**** ПРИВЕДЁННЫЕ ДАННЫЕ

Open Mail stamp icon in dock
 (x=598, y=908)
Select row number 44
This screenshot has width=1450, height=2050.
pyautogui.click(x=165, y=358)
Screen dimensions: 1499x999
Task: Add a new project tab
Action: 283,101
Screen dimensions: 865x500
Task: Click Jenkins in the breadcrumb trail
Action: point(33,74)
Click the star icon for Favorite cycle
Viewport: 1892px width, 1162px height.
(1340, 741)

********

- ПИСЬМЕННОЕ ЗАДАНИЕ -
Выпишите из приведённых выше данных каждую строку, где есть слово «height».

- ОТВЕТ К УПРАЖНЕНИЮ -
This screenshot has width=1450, height=2050.
Viewport: 1892px width, 1162px height.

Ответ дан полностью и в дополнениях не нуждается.